Attualità

Ma colpevolizzare l’uomo non può essere la soluzione

di Redazione -



di Francesco Grattoni

L’ennesima tragedia si è consumata sotto i nostri occhi. Un’altra giovane donna è stata strappata via alla vita da quell’uomo che diceva di amarla. L’ennesima vittima. Non la prima e purtroppo neppure l’ultima.
Come spesso accade in questi casi si aprono le cataratte del dibattito di matrice sociologica sulle responsabilità dell’uomo, sulla sua colpevolezza a prescindere solo perché di sesso maschile, di quell’imprinting che riceve sin da piccolo dalla cosiddetta “società patriarcale” nuova fonte, ben individuata, di tutti i mali del nostro tempo. Ecco allora che bisogna sentirsi colpevoli anche se non si è commesso alcun reato in quanto portatori sani di valori distorti in una sorta di responsabilità penale non più individuale ma collettiva.

La politica, come spesso accade, cavalca l’onda emotiva popolare decidendo di introdurre nuove fattispecie di reato (anziché battersi per la certezza della pena) e l’ora di educazione affettiva a scuola, una sorta di indottrinamento sentimentale che ben si sposa con i deliri culturali di qualsiasi genere che ci vengono propinati quotidianamente. Ma davvero sono questi i problemi e soprattutto sono queste le soluzioni?

È indubbio che la nostra società debba compiere ancora enormi passi in avanti relativamente alla parità dei sessi. Le donne sono ancora discriminate sul luogo di lavoro, guadagnano meno degli uomini e non sono tutelate in caso di maternità vittime ancora del vecchio adagio “la carriera o la famiglia” che è decisamente squalificante. Senza considerare poi le disparità di trattamento a cui devono sottostare. Ma davvero riteniamo che colpevolizzare l’uomo in quanto tale, identificarlo a prescindere con Filippo Turetta, sia la soluzione? Ovviamente no.

Il grosso problema dei nostri tempi è l’abbandono a se stessi delle nuove generazioni. Stiamo crescendo figli, giovani non solo anaffettivi ma totalmente impreparati al fallimento come processo naturale di crescita personale. Generazioni che vivono con la paura del “no” che non solo non lo sanno accettare ma neppure affrontare e metabolizzare e che ritengono i propri desiderata unico principio su cui basare la propria fragile esistenza.
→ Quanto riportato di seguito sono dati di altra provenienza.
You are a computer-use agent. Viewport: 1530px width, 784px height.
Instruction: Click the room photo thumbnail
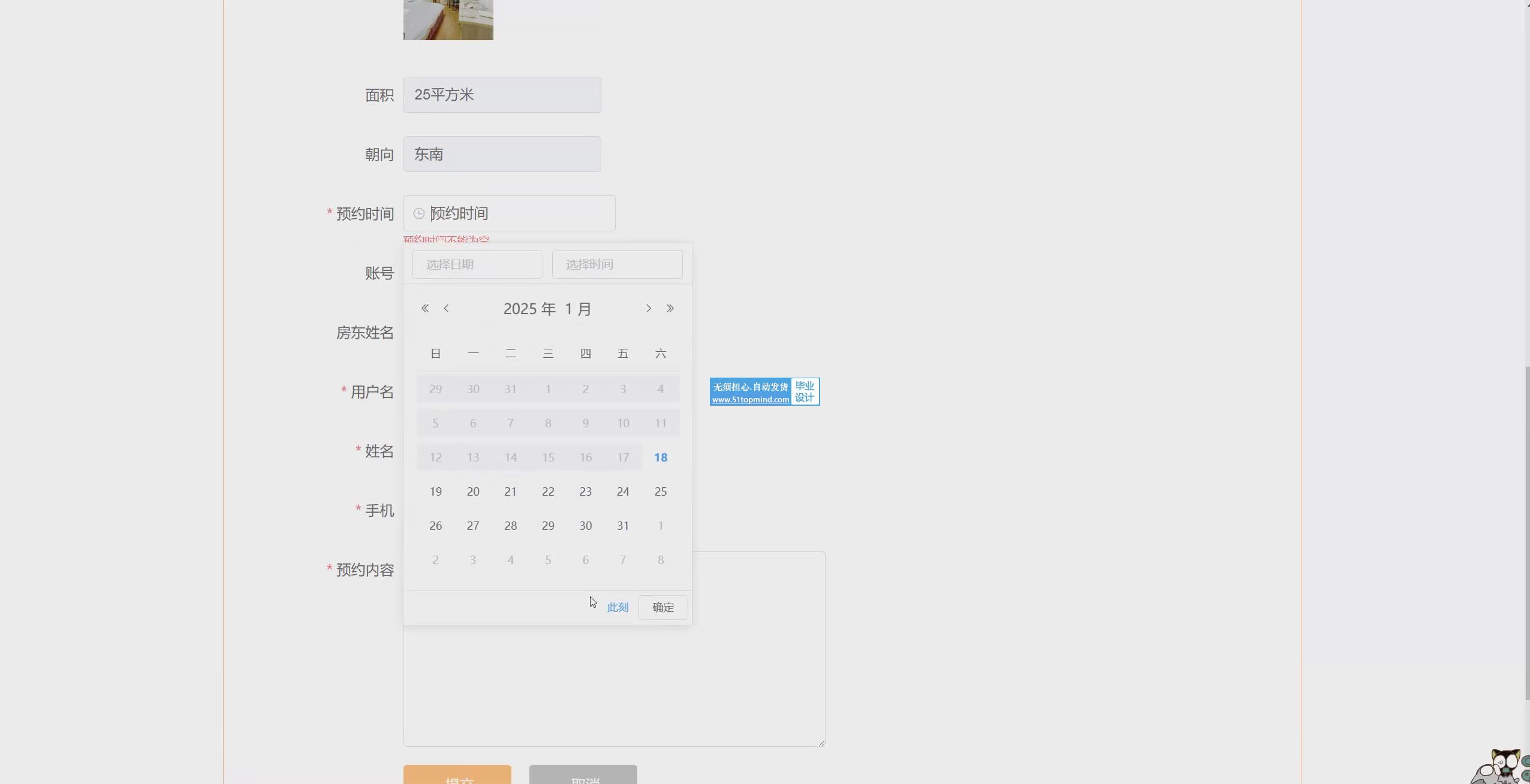point(448,19)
Istruiamo anzi indottriniamo generazioni privandole del senso critico non solo sulle cose ma anche su se stessi, abbiamo derubricato la cultura classica, la letteratura, la filosofia insegnate nelle scuole perché poco funzionali al mondo del lavoro. Il prodotto deve essere finito e pronto per essere immediatamente fruibile. Salvo poi introdurre l’educazione sentimentale quando invece la vera formazione la dovrebbero fare i genitori (sempre meno genitori e sempre più amici) prima e la scuola poi con lo strumento più potente che ha a disposizione: la cultura.

Un processo faticoso, complicato e soprattutto dispendioso che una società cannibale come quella di oggi ha già abbandonato. Molto meglio colpevolizzare sparando nel mucchio e magari manifestando facendo sega a scuola il venerdì. Sai che bello il weekend lungo.